Quem viu o show do quarteto inglês de pop rock McFly hoje (28), no Via Funchal, com certeza saiu da casa de shows balançado e emocionado pela competência e pelo total domínio de palco da banda, que não parou quieta um minuto sequer e teve a platéia do local a seus pés.

O repertório do show, como o vocalista Tom Fletcher havia adiantado na coletiva de imprensa, não teve nenhuma surpresa, reunindo os maiores hits da banda como All About You, That Girl e 5 Colours in Her Hair. O show foi uma compilação dos maiores sucessos da banda, sem nenhuma novidade ou improvisação.

A animação e a gritaria enlouquecida dos fãs do McFly, entretanto, mostrava que a platéia não estava muito preocupada com mudanças no repertório – para muitos, o maior sonho era ver o McFly ao vivo, não importa como. Mesmo sendo uma platéia formada quase que inteiramente por adolescentes com idades que variavam entre 12 a 16 anos de idade, não faltou energia e forças por parte dos fãs para dar aos integrantes da banda uma experiência única.

A platéia estava tão animada que era impossível distinguir quais das músicas eram ou não hits, porque todas eram cantadas em uníssono pelos fãs. E eles não podiam ter tido uma noite melhor, já que a banda mostrou, assim que pisou no palco, que toda a pose de rockstars que carregam em seus álbuns é convertida em boa música ao vivo.
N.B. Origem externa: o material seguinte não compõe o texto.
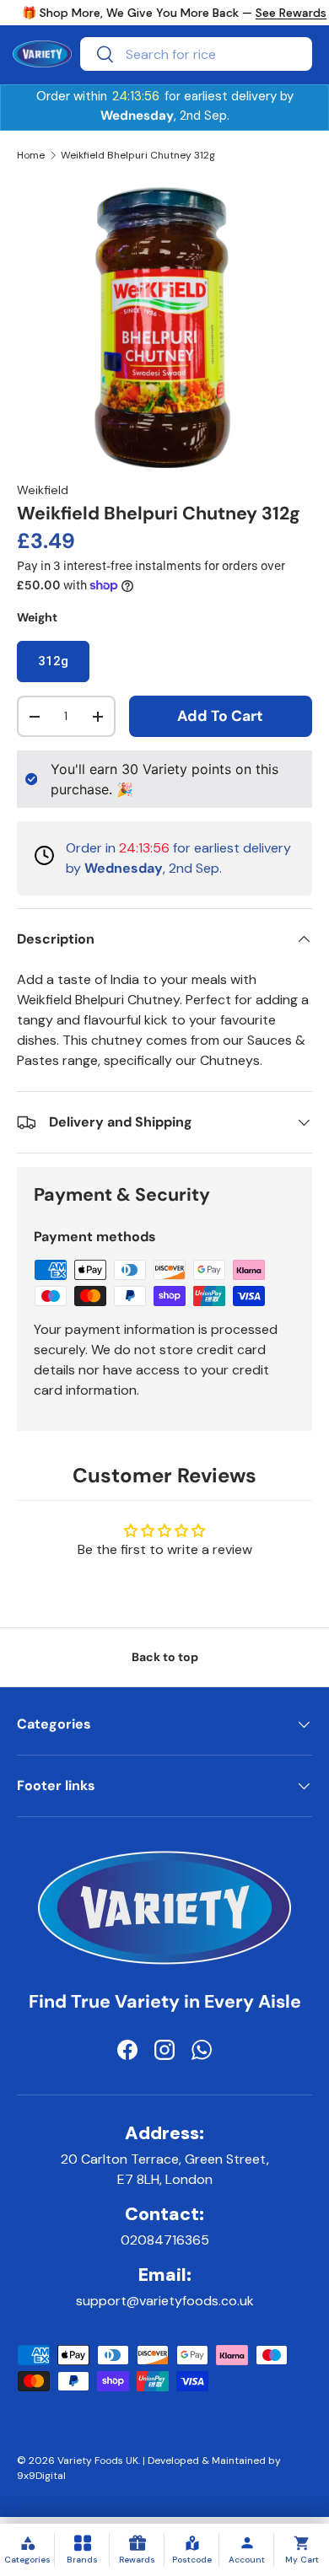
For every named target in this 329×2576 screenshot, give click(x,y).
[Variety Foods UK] (164, 1860)
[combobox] (196, 54)
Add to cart (220, 716)
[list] (164, 327)
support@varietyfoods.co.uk (165, 2301)
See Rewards (291, 12)
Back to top (165, 1656)
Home (31, 155)
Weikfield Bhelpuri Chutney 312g (138, 155)
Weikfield (42, 489)
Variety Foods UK (97, 2460)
A competência do McFly é inegável – Tom Fletcher, Danny Jones, Dougie Poynter e Harry Judd podem parecer só meninos que têm uma banda e sabem conquistar as fãs, mas a apresentação do McFly ao vivo comprova que eles sabem tocar, e bem. Os garotos do McFly não interagem com os fãs e fazem gracinhas no palco para tirar a atenção do som, e sim como uma parte natural do espetáculo que trazem em suas turnês.

A energia da banda ao vivo é impressionante, além da capacidade que os integrantes do McFly têm de compreender o público para o qual tocam e como conquistá-lo. Eles fizeram de tudo: arrotaram, afirmaram que adoraram as calcinhas que as fãs brasileiras jogaram no palco, tiraram sarro de tudo e não se levaram nem um pouco a sério. Estava claro que eles estavam se divertindo no palco, e a cada música eles agradeciam e comentavam algo que viam de interessante ou inusitado na platéia.

Essa comunicação direta com os fãs garante o apelo do McFly, mas por sorte a apresentação não ficou só nisso. Os vocalistas principais, Tom Fletcher e Danny Jones, mostram que sabem cantar com emoção, sintonia e afinação – embora Fletcher escorregue nos agudos –, e o resto da banda comprovou que o McFly não é um grupo de aparências.

A banda deu ao público exatamente o que ele queria: boas músicas, overdose de hits, conversa, tietagem e competência. Embora carreguem a denominação inevitável de banda teen, o McFly mostrou que é possível ser uma banda adolescente com um som honesto e contagiante. Se os fãs continuarão gostando do som da banda no futuro é outra história, mas o McFly é um alívio em meio a bandas adolescentes que se levam sempre a sério, não têm senso de humor e colocam a música em segundo plano.

O McFly retorna aos palcos de São Paulo no dia 29, também no Via Funchal, e continua a turnê brasileira no Rio de Janeiro no sábado (30) e no dia 2 em Porto Alegre.